At Version 1’s recent event for female tech leaders, our team along with Microsoft hosted a panel of AI experts from leading firms to debate whether AI will surpass the need for human oversight. As companies embrace AI faster, the discussion centred on governance, risk, talent, and the continued importance of human involvement.

The questions below were some of those asked during the open Q&A and reflect the challenges, opportunities, and critical thinking required to navigate responsible AI adoption in modern enterprises. Each answer is drawn directly from the panel’s transcript, offering authentic perspectives from leaders at the forefront of AI and governance.

          Four speakers seated in front of a lush green plant wall, engaged in a panel discussion at an AI Women in Tech Leadership event. Audience members are visible in the foreground.    Women in tech AI panel

Theme 1: Evolving AI governance structures

AI governance in enterprises has matured rapidly. Where once risk teams scrambled to keep up, organisations now have robust processes for onboarding third-party AI tools. Validators and critical thinkers are essential to ensure safe adoption, even if it slows down innovation for the right reasons.

Q&A:

Q: How have governance structures around AI and third-party tools evolved in organisations?
A: Governance structures have evolved from lightweight to robust, particularly for onboarding third parties with AI capabilities.

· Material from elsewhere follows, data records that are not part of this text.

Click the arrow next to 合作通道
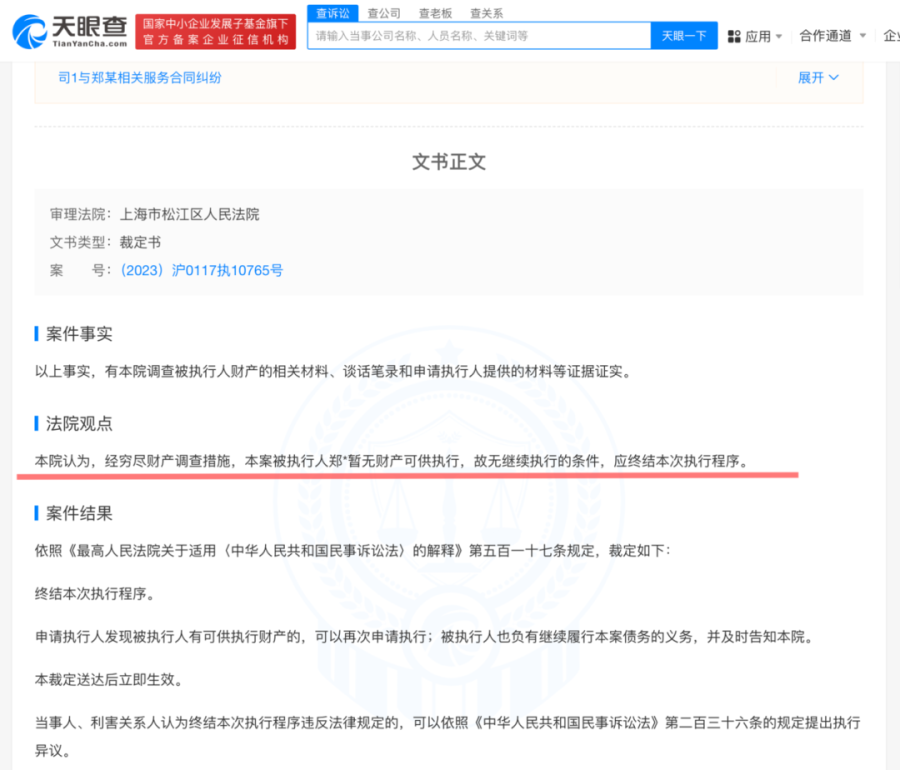 tap(862, 36)

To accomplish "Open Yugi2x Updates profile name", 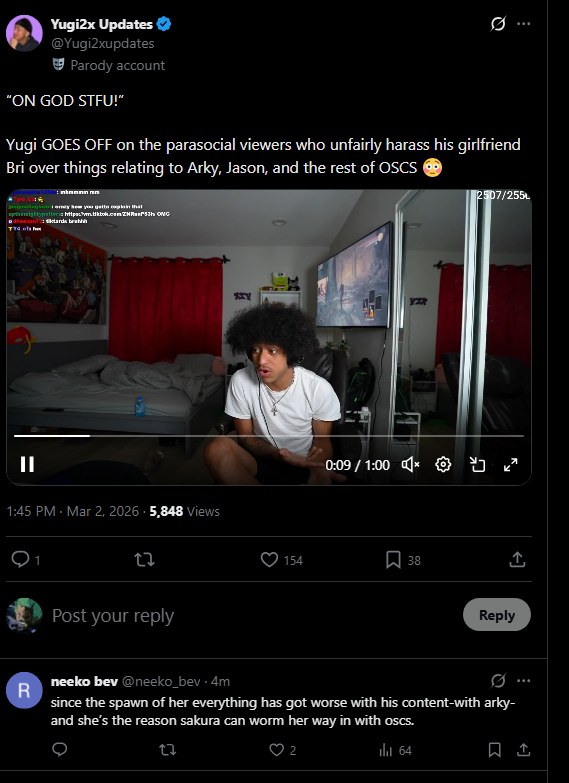I will pyautogui.click(x=101, y=24).
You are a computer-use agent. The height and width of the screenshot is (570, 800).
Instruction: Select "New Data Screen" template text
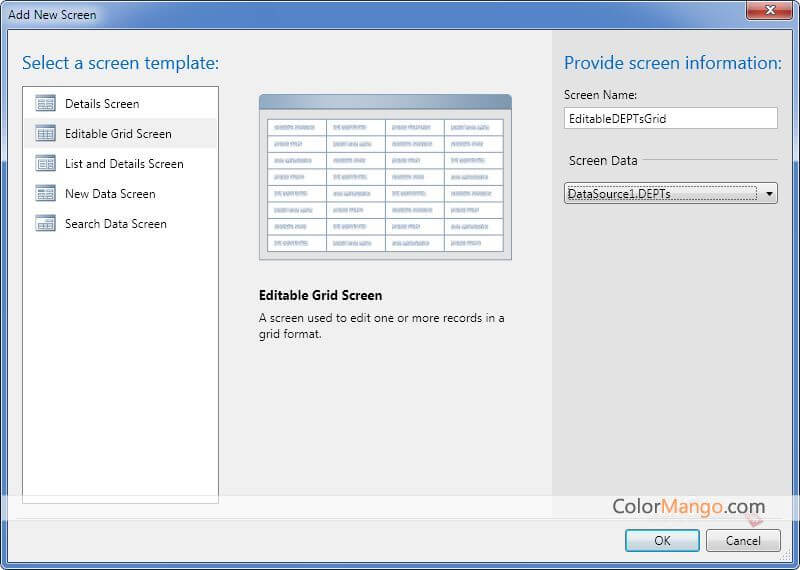click(x=110, y=194)
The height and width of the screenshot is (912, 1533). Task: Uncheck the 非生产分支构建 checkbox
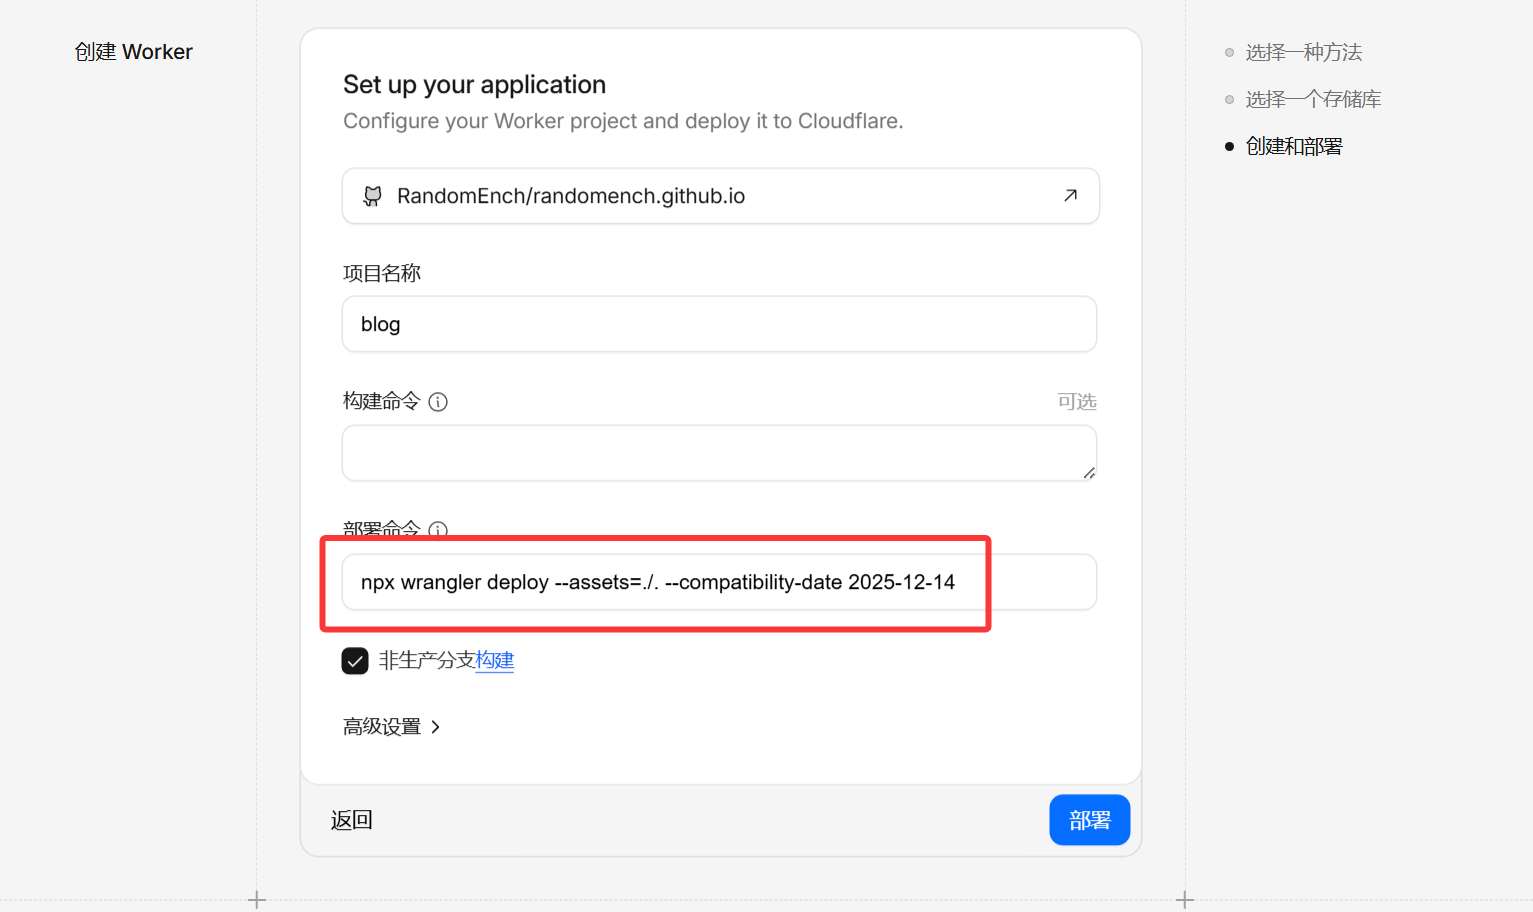click(x=355, y=661)
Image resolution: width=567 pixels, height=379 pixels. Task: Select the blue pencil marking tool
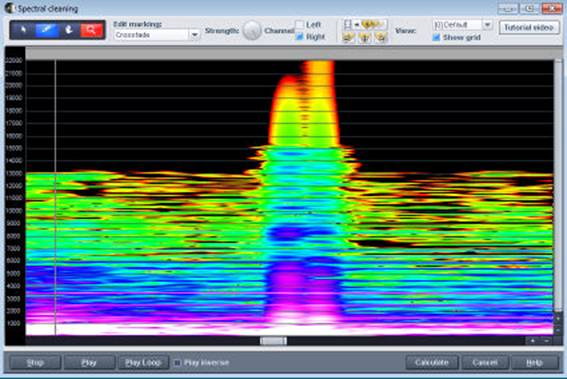click(x=46, y=30)
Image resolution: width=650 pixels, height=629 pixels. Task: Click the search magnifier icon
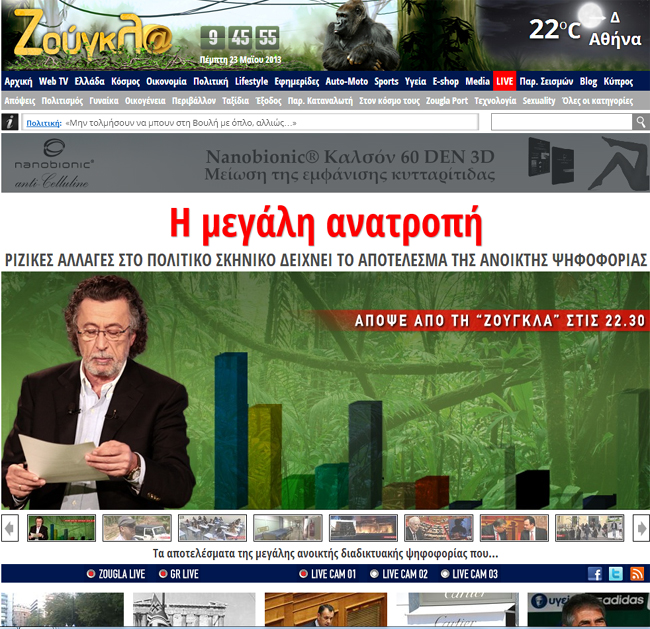coord(641,122)
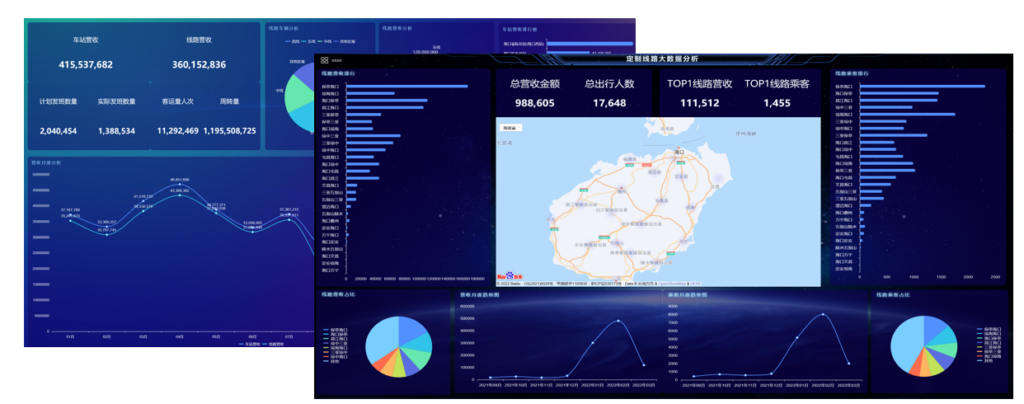1024x404 pixels.
Task: Click the peak point on 乘客月度趋势图
Action: click(824, 314)
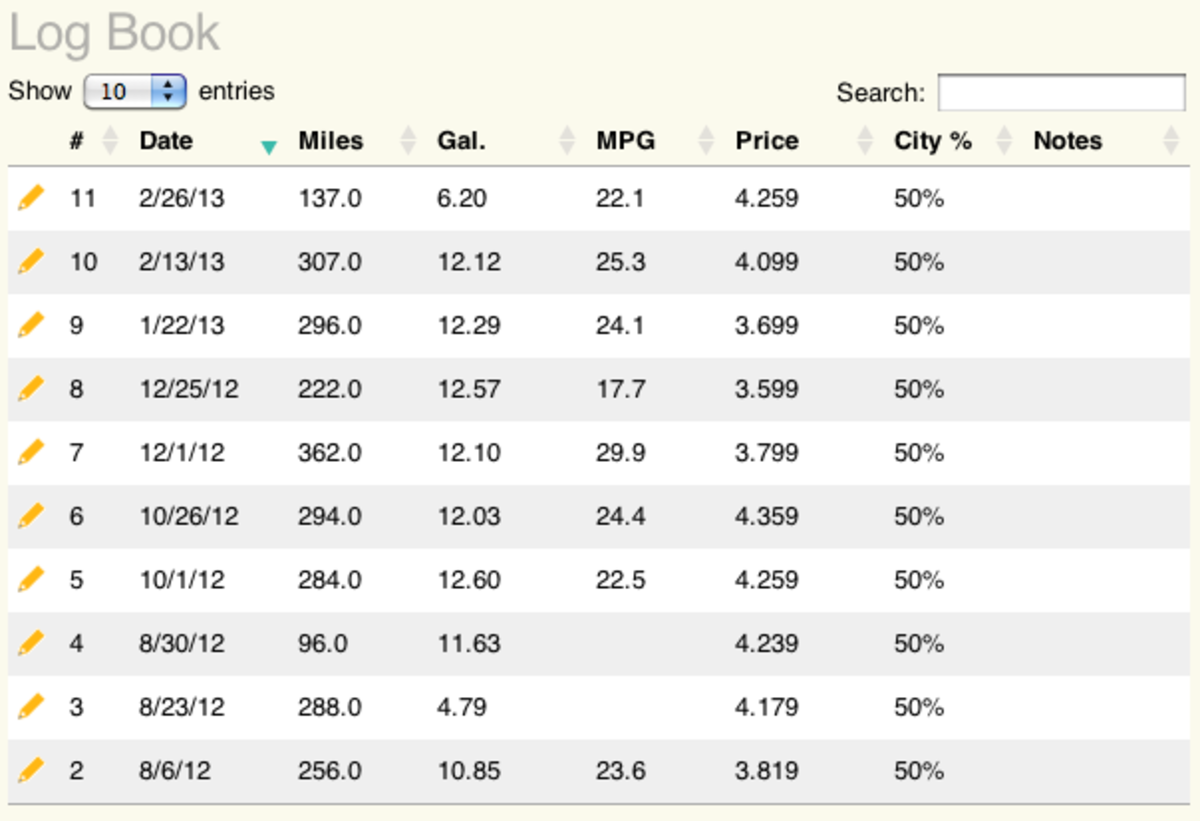The height and width of the screenshot is (821, 1200).
Task: Sort the table by City % column
Action: pyautogui.click(x=931, y=141)

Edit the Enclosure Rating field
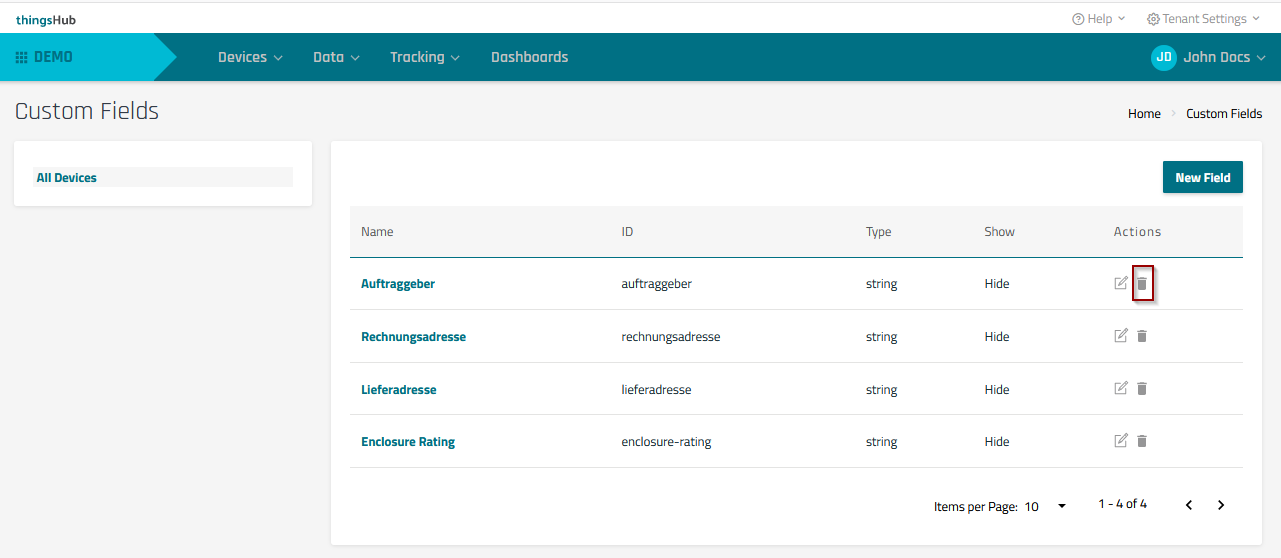(x=1121, y=441)

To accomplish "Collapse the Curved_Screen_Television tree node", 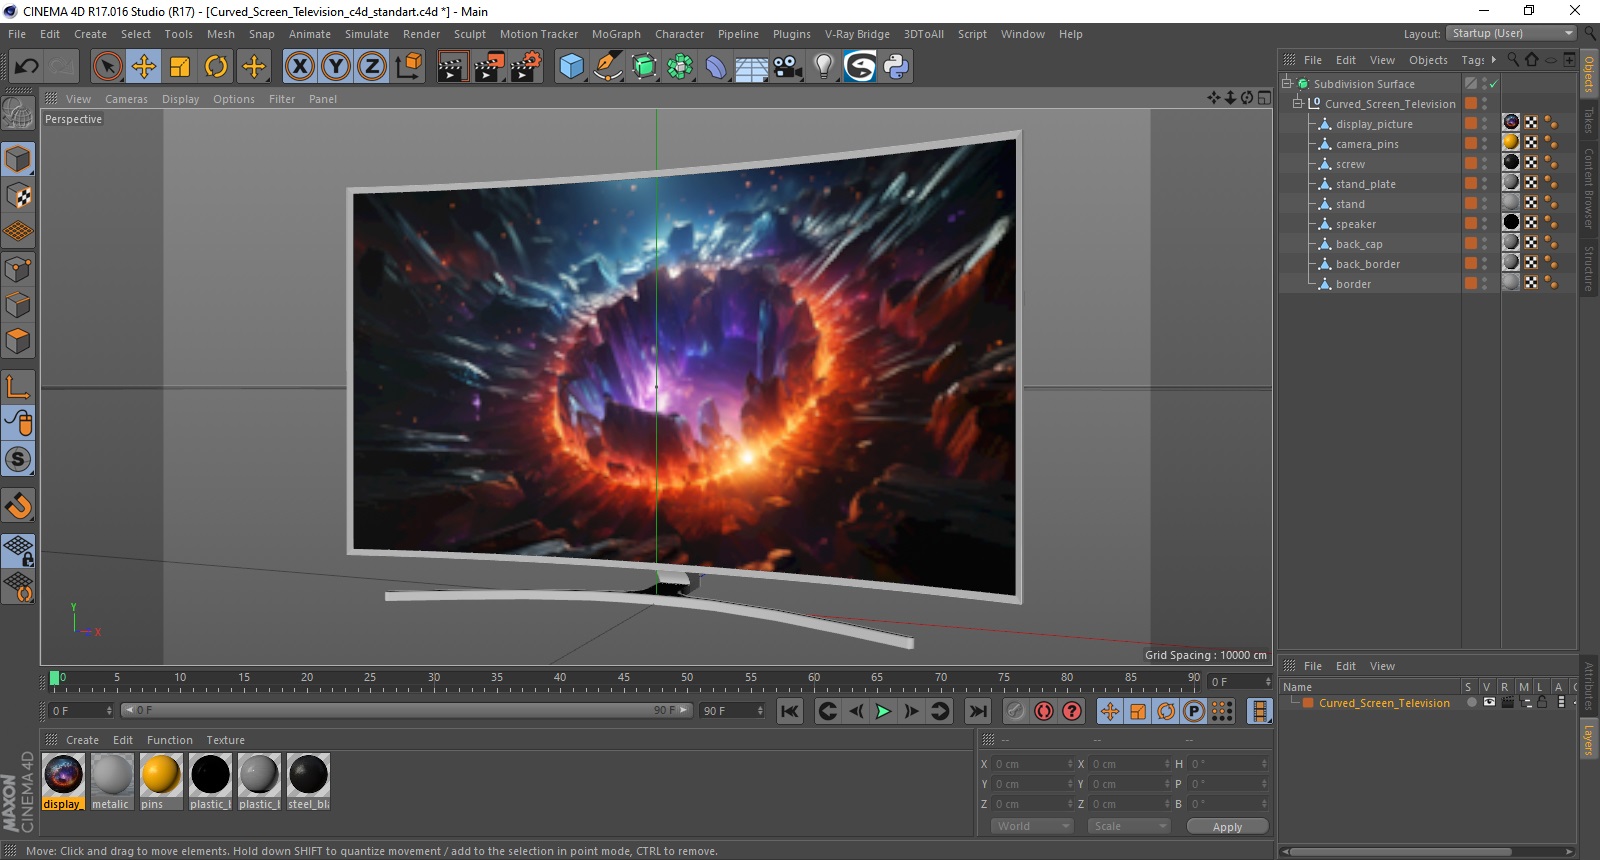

Organisations now depend on skilled validators, emphasising critical and divergent thinking to assess new tools thoroughly. While this can delay adoption, it ensures effective systems and risk prevention. Adaptable validation methods and resources are essential to meet these demands.

Theme 2: Managing third-party risks and embedded AI features

The proliferation of embedded AI features in enterprise software brings new risks. Organisations must balance innovation with rigorous validation and oversight, ensuring that AI tools align with ethical and regulatory standards.

Q&A:

Q: What are the biggest risks enterprises face with embedded AI features in third-party tools?
A: New AI features in tools can expose sensitive data without sufficient oversight. This poses major risks, as organisations must manage both the technology and individual use cases. For instance, letting everyone use LLMs could lead to risky applications like candidate selection from large datasets. Addressing these risks requires training and awareness across the organisation, as there’s no silver bullet solution. It’s an emerging threat that needs ongoing attention.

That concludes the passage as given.